A children's version based closely on the narrative of the Air Ministry publication also appeared during 1941, this confirming the existence of radar as part of Fighter Command's air defence system (below). This was not revealed publicly until June 1941, by which time the war had moved on in several respects including Hitler's invasion of Russia on 22nd June 1941.

Slightly later in 1941 an Air Ministry propaganda booklet appeared during the Autumn, this time focusing wholly on Bomber Command's role during the war to that point (below). A section of this publication covered the bomber boys' attacks against the invasion preparations in 'Why the invasion armada never sailed', but other than recounting details of attacks, this inevitably lacked the glamour of shooting down bombers, and fighter dogfights. 

The final official wartime history of the Battle of Britain - only concluded a few years earlier, appeared in August 1943 as a training pamphlet for new recruits (below).

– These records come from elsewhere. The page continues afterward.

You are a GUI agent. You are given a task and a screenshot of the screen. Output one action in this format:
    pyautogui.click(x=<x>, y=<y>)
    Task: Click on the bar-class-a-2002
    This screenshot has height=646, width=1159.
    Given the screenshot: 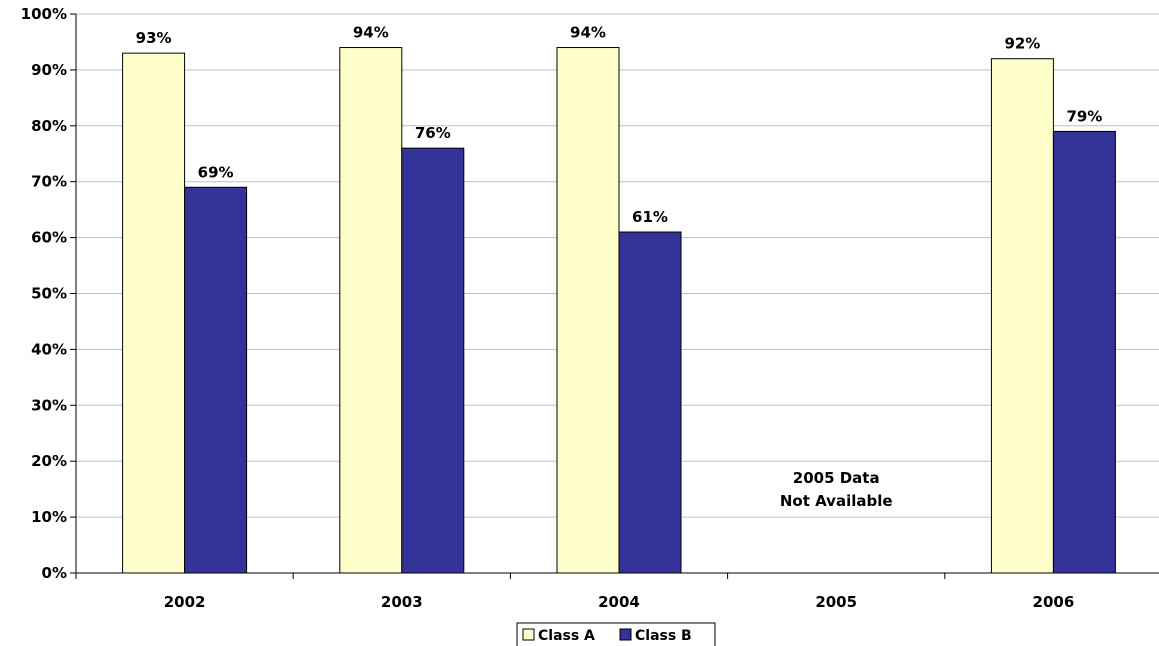 What is the action you would take?
    pyautogui.click(x=154, y=313)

This publication was striking in its determination to spread the laurels far more broadly than the fighter boys alone, a range of RAF Commands and their commanders, identified as contributing to the victory. The former head of Fighter Command, Air Chief Marshall Hugh Dowding, was also named in the pamphlet - and to Churchill's immense irritation - having been totally absent from the 1941 version. This interpretation adopted Dowding's 1941 'despatch' chronology, suggesting a start date of 10th July 1940 simply because the air attacks had reached a more significant level of intensity by this point.

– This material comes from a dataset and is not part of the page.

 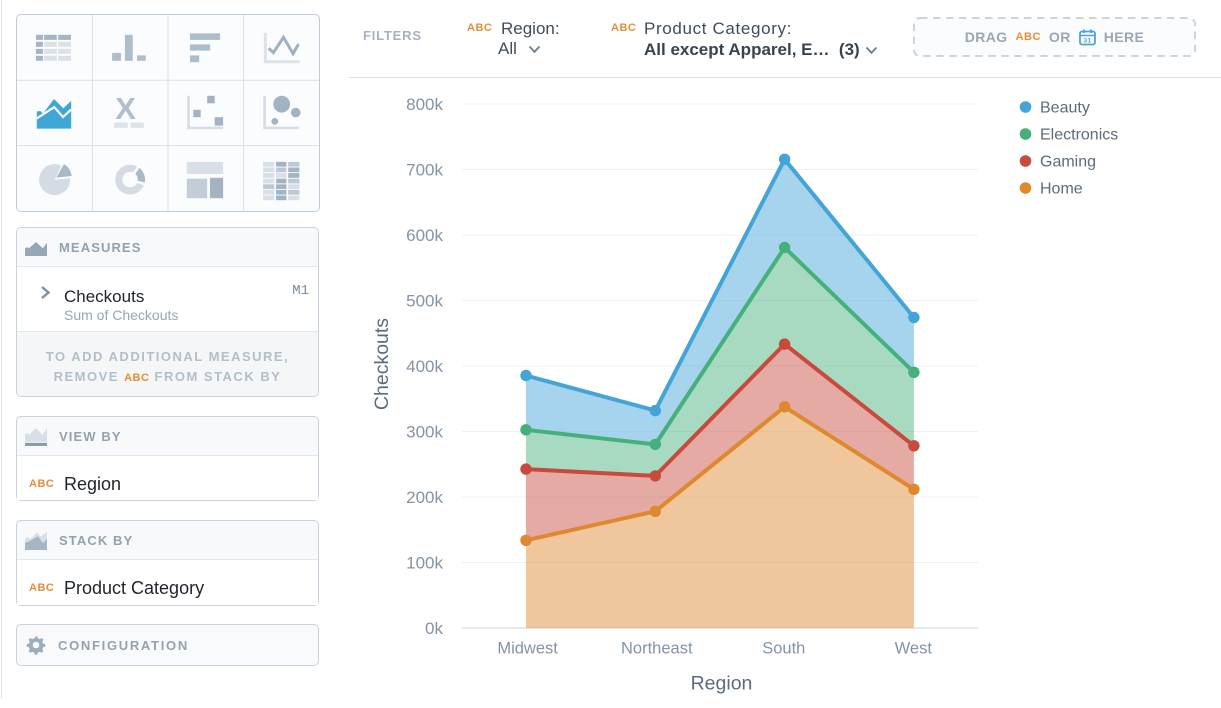 What do you see at coordinates (424, 564) in the screenshot?
I see `svg-text: 100k` at bounding box center [424, 564].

Peter Dye kindly provided the following information about the pamphlet's authorship:

'Brooke-Popham started work on what became Air Ministry Pamphlet 156 in February 1943 and delivered the proofs in July to the Air Ministry. His notes show that he met with Richard Peck on several occasions and also worked closely with the Air Historical Branch. The narrative’s more inclusive approach (in comparison to the 1941 pamphlet authored by Hilary Saunders) sat well with Brooke-Popham’s air defence, training and logistic background. Supply and maintenance featured heavily in the 1933 staff exercise that he conducted at the ADGB. The narrative he authored on the RAF’s role in the Battle of France, signposted these same issues. As an ex-AOC Fighting Area, and the last CinC ADGB, Brooke-Popham had the credibility and authority to present an account that focussed less on ’The Few’ and more on ‘The Team”. Incidentally, according to Keith Park, Brooke-Popham had helped lay the foundation for Fighter Command’s success and was one of the first senior officers to see the value of science in addressing the country’s air defence needs. He was also a long-standing friend of Tizard. Brooke-Popham’s notebooks record meetings with Dowding, Bowhill and Harris to discuss the contributions of Bomber, Coastal and Maintenance Commands to the Battle. One of the questions he debated with Dowding was the number of phases in the battle. Were there five, rather than four?'

[Philip Brooke-Popham via Peter Dye]

It has been suggested that Albert Goodwin, involved in the 1941 pamphlet's research, had written the Air Ministry's 1943 version, but the above clarifies its actual authorship. 

Lord Dowding with several of the Few (below). Although he had attended an investiture at Buckingham Palace, the former C-in-C looks more like a bank manager who has found himself among fighter pilots, rather than the 'architect of victory'. This may have been how the Air Ministry wished him to appear, as there were more flattering, uniformed images of Dowding. Within the pamphlet this image gives the impression of having been added later as a centre-fold, as there are no images on its obverse: other plate-pages in the publication have images on both sides. Richard Hillary, author of The Last Enemy, can be seen just behind Flight Officer Henderson, but appears uncomfortable in this setting, perhaps because he was self-conscious about his lack of a DFC, which several historians believe he should have been awarded.